Ground state energy of a dilute inhomogeneous Fermi gas

TL;DR

This paper rigorously analyzes the ground state energy of a large, dilute, inhomogeneous Fermi gas, demonstrating convergence to the Thomas-Fermi energy with interaction corrections involving the scattering length.

Contribution

It provides a mathematical proof of the energy convergence for a dilute inhomogeneous Fermi gas, combining upper and lower bounds using semi-classical analysis and the Dyson lemma.

Findings

Energy per particle converges to the Thomas-Fermi energy.

Interaction effects are captured by the scattering length.

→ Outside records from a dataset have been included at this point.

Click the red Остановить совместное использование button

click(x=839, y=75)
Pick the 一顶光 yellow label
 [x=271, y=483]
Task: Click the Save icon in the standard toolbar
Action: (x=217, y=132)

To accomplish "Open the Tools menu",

The proof employs a novel combination of bounds and regularization techniques.

Abstract

We study the ground state energy of a system of N fermions with two spin states in the large N limit. The particles are placed in an inhomogeneous trapping potential and interact via scaled interactions. We study a dilute limit where the range of the interaction potential is much smaller than the typical inter-particle distance. We show that the energy per particle converges to the Thomas-Fermi energy of the system, with a perturbative term corresponding tot he interaction and exhibiting the scattering length of the potential. The proof is decomposed into two bounds. First, we construct an appropriate test-state to prove the upper bound. Then, we prove the lower bound by the Dyson lemma, which allows us to regularize the interaction potential, and several semi-classical tools.